TRECHO DO DOCUMENTO |
------
Mas não existem tais regras, de modo que os homens não podem ser
máquinas." A premissa menor não é abrangente. Não acredito que o argumento
seja sempre formulado exatamente dessa maneira, mas acredito, não obstante, que
é o argumento usado. Pode, todavia, haver certa confusão entre "regras de
conduta" e "leis de comportamento" a obscurecer a questão. Por
"regras de conduta" quero dizer preceitos tais como "Pare quando
avistar luz vermelha", com base nos quais se pode agir e dos quais se pode
estar consciente. Por "leis de comportamento" quero dizer leis da
natureza aplicadas a um corpo humano, tais como "Se você o beliscar, ele berrará".
Se substituirmos "leis de comportamento que reguIam sua vida" por
"leis de conduta pelos quais ele regula sua vida", no argumento
acima, a premissa menor não é mais insuperável. Pois acreditamos não apenas
seja verdade que ser governado por leis de comportamento implica ser-se algum
tipo de máquina (embora não necessariamente uma máquina de tipo discreto) como
também, inversamente, que ser uma máquina assim implica ser governado por tais
leis. Entretanto, não podemos convencer-nos facilmente da ausência de leis
completas de comportamento, bem como da de regras completas de conduta. A única
maneira que conhecemos de encontrar leis que tais é a observação científica, e
não sabemos absolutamente de quaisquer circunstâncias em que pudéssemos dizer: "Já
investigamos o suficiente. Não existem tais leis."
Podemos
demonstrar mais convincentemente que uma afirmação desse tipo seria
injustificada. Pois suponhamos que pudéssemos estar seguros de encontrar tais
leis caso elas existissem, Então, dada uma máquina de estado discreto, seria
certamente possível descobrir, por observação, o bastante sobre ela para
predizer seu comportamento futuro, e isso dentro de um tempo razoável, digamos
mil anos. Mas não parece ser esse o caso. Estabeleci no computador de
Manchester um pequeno programa que usa somente 1 000 unidades de memória, e no
qual a máquina, alimentada com um número de 16 algarismos, responde com outro
em dois segundos. Eu desafiaria qualquer pessoa a descobrir, com base nessas
respostas, o suficiente acerca do programa para poder predizer quaisquer respostas
a valores não experimentados.
(9)
O argumento da percepção extrassensorial
Presumo
que ao leitor seja familiar a ideia da percepção extrassensorial e o significado
de seus quatro itens: telepatia, clarividência, precognição e psicocinética.
Estes fenômenos perturbadores parecem negar todas as nossas ideias científicas
habituais. Como gostaríamos de desacreditá-los! Infelizmente, os indícios
estatísticos, pelos menos quanto à telepatia, são esmagadores. É muito difícil
recompor nossas ideias para nelas encaixar esses novos fatos. Uma vez que
tenhamos de aceitá-los, não será despropositado acreditar em fantasmas e
espectros. A ideia de que nossos corpos se movem tão-somente de acordo com leis
conhecidas da física, a par de outras ainda não descobertas, mas de alguma
forma semelhantes, seria uma das primeiras a desaparecer.
Esse
argumento é, para mim, muito forte. Pode-se dizer, em resposta, que muitas
teorias científicas parecem permanecer viáveis na prática, a despeito de
colidirem com a PES; que, de fato, se pode viver muito bem se a esquecermos.
------
INFORMAÇÕES EXTRAÍDAS |
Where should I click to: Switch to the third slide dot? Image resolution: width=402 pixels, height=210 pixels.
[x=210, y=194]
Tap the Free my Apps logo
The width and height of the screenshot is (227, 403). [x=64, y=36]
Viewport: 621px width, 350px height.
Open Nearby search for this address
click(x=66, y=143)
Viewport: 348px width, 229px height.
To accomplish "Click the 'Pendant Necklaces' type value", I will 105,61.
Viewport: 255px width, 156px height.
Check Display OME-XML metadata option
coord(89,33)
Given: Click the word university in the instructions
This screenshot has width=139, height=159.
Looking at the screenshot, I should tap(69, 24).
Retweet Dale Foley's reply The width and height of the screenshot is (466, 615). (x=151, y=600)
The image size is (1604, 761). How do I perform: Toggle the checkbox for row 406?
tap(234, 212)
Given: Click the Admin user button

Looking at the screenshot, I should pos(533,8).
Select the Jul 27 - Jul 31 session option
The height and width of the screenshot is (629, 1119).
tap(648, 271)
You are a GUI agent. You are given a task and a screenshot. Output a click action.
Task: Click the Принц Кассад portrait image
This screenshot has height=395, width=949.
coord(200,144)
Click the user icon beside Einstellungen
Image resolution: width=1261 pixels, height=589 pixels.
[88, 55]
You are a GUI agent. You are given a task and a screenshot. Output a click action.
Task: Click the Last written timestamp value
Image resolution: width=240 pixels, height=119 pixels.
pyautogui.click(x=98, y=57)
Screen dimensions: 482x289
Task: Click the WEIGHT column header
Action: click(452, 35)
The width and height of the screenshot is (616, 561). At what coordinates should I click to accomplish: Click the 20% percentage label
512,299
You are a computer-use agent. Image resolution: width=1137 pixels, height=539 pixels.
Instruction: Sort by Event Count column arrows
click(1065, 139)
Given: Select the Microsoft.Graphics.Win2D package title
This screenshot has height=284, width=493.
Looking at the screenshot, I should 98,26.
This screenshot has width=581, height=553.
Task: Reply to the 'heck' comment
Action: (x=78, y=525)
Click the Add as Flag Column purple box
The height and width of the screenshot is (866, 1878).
------
TAREFA PROPOSTA |
Segundo o trecho do documento, quantas unidades de memória usa o pequeno programa estabelecido no computador de Manchester?

RESPOSTA COMPLETA |
O programa usa somente 1 000 unidades de memória.